天候は相変わらず晴れたり雨になったりの気まぐれ天気。昼食後、夕食用のパンとヨーグルトを確保する。ポルトガルは、土曜日は午後1時まで、日曜日は休みという店が多いので、買いそびれると絶食を余儀なくされ悲惨な目にあってしまうからだ。勿論、日本のように一日中開いている店などない。
丘の上のポウザーダ近くで、またもやノラ犬攻撃にあう。車のタイヤにかみつかんばかりに跳びかかる2匹の犬、私たちは立ち往生、それを良いことに犬めは車の前に陣取り座り込んだ。犬好きの奥村さんは、ひき殺したくないので困り果てている。
「ノラ犬だから可哀相だと思ってやったらいい気になって、ふとどき千万な奴め」と怒っている。私も犬好きだが、本当にひき殺してやりたくなった。10分ほどの立ち往生、やっと犬も根負けしたのか立ち去り無罪放免。ポウザーダに辿り着く。少し休憩を取って、再び取材開始。
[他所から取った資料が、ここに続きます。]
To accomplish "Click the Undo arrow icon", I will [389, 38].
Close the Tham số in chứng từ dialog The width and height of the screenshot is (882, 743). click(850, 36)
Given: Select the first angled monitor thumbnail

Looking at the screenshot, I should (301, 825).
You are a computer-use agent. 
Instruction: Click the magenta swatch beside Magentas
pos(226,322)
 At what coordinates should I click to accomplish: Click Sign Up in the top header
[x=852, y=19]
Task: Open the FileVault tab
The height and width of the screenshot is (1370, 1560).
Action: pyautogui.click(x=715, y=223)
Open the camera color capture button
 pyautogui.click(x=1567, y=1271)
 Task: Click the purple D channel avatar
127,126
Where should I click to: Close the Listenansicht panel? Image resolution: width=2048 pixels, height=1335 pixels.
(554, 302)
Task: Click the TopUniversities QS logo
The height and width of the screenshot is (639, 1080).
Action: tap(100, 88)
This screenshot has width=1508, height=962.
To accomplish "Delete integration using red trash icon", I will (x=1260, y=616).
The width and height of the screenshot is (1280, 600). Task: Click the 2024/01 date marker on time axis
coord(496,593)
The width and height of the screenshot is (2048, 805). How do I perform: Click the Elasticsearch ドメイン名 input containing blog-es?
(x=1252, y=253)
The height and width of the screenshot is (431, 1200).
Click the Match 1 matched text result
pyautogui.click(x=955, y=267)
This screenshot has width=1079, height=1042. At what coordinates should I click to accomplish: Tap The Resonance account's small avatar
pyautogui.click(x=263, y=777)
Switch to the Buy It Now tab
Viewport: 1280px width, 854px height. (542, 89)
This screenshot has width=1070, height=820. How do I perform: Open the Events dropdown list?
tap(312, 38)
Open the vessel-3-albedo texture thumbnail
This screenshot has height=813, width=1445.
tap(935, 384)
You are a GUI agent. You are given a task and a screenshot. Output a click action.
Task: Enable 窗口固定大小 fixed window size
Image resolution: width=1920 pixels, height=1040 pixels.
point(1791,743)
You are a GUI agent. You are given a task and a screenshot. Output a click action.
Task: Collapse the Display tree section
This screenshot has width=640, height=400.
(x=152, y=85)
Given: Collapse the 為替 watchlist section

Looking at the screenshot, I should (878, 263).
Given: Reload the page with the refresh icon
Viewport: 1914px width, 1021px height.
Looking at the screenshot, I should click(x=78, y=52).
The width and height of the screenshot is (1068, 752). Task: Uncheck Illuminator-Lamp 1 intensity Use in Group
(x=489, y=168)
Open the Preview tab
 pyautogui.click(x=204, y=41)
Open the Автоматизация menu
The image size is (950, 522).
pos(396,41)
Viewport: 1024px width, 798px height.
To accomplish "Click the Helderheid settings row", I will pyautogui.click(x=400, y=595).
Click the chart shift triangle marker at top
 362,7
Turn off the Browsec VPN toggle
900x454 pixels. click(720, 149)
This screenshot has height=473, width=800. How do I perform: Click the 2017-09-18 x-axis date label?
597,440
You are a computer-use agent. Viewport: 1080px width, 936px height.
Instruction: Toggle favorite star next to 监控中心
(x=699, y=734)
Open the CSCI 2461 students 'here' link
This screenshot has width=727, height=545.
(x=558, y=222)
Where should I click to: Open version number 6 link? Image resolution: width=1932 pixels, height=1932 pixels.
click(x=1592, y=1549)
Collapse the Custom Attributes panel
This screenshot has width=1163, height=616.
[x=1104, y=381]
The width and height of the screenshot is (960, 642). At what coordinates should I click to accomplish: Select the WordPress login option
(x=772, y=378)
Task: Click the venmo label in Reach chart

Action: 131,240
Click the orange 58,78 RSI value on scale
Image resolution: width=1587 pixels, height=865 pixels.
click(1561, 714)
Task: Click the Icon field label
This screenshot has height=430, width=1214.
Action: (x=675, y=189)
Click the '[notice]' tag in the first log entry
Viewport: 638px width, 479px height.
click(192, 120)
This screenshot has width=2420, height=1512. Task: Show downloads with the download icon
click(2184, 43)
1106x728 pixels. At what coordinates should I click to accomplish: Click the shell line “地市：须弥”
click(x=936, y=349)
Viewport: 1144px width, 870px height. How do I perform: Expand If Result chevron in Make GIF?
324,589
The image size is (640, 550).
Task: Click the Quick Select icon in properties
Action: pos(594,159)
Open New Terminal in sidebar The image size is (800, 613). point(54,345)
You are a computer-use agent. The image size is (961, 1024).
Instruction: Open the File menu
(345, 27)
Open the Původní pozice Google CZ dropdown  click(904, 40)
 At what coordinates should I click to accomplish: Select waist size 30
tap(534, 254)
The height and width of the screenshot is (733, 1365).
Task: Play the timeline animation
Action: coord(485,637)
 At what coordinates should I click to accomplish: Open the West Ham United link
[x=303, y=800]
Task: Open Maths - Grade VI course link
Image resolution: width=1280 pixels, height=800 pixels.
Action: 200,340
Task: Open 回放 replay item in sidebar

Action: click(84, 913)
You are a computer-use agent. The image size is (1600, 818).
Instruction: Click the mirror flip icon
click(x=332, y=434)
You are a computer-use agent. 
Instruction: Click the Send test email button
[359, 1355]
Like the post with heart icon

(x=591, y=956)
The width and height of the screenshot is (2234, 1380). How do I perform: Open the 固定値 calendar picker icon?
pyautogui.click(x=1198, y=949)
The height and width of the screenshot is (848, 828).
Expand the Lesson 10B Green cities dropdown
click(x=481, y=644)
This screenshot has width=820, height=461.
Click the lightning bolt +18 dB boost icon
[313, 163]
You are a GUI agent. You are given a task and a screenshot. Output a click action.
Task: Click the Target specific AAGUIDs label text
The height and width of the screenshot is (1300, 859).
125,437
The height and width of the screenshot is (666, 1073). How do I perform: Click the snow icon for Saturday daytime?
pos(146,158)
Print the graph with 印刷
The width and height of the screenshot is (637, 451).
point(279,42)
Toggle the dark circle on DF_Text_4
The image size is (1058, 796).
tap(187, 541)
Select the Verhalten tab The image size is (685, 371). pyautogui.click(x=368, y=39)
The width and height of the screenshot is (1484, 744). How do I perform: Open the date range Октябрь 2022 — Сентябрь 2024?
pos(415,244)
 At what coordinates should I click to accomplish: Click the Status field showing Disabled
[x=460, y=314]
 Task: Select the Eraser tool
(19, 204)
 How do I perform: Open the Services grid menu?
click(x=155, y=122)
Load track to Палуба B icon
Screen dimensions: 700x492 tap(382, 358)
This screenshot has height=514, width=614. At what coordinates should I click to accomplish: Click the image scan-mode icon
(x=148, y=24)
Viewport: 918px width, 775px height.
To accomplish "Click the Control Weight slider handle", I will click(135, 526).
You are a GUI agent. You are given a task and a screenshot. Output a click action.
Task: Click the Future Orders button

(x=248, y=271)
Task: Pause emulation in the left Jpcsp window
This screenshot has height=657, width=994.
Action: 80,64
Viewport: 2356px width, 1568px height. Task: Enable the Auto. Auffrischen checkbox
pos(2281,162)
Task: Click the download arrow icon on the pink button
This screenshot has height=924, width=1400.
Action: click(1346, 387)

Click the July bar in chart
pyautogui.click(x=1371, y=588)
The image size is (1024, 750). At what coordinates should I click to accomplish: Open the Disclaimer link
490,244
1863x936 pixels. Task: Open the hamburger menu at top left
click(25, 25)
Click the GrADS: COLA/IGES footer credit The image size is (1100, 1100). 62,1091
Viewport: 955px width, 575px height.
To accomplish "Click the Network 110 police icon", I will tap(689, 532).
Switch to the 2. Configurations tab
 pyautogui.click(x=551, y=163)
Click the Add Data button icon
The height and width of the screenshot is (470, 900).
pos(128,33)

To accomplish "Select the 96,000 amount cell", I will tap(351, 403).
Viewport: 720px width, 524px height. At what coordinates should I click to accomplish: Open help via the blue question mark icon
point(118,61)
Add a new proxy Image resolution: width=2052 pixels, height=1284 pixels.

ポウザーダ前の小さな美術館がターゲットだ。一階には歴史的な土人形を中心に展示してある。美術館の離れには、アルリンド、アルフォンソ兄弟の土人形のアトリエがある。今日は、アルフォンソが一人で仕事をしていた。彼は土人形一筋に16年のキャリアを誇る人形師だ。技術習得は、すべて独学でやって来たという。
彼は18世紀の古典的手法を継承して、絵具は自然から取れたアルミ、鉄、松ヤニなどを使う。人工の絵具と違って色あせしないのが特徴だ。アトリエの隅には、1×2メートルの材料として使う土を入れる囲いが作られ、中には栗色のきめ細かい粘土がいっぱい入っている。冬期は、寒さのため土を手に入れることが難しいので、夏期に兄弟2人で土と水を混ぜ合わせたものを足で踏んで十分にこね回して余分な水分を取り除く。それを、アトリエ内に保存して冬に備えるのだという。
アルフォンソの作品は、宗教とアレンテージョ地方の風俗をテーマにしている。アトリエの棚には、「イザベル王妃」「羊飼い」「麦刈りの女」などの完成した作品が飾ってある。素朴で温か味のある土人形だ。「ヨーロッパ各地でも展覧会を開催しているんですよ」と言って自慢げに新聞の掲載記事を見せてくれた。
しかし、こうした伝統芸術は若い人には好まれないようで、後継者もなく「自分たちで終わってしまうかもしれない」と彼は嘆く。若者が3Kの仕事を嫌い、カッコよいお金の儲かる仕事に魅力を感じるのは何処も同じらしい。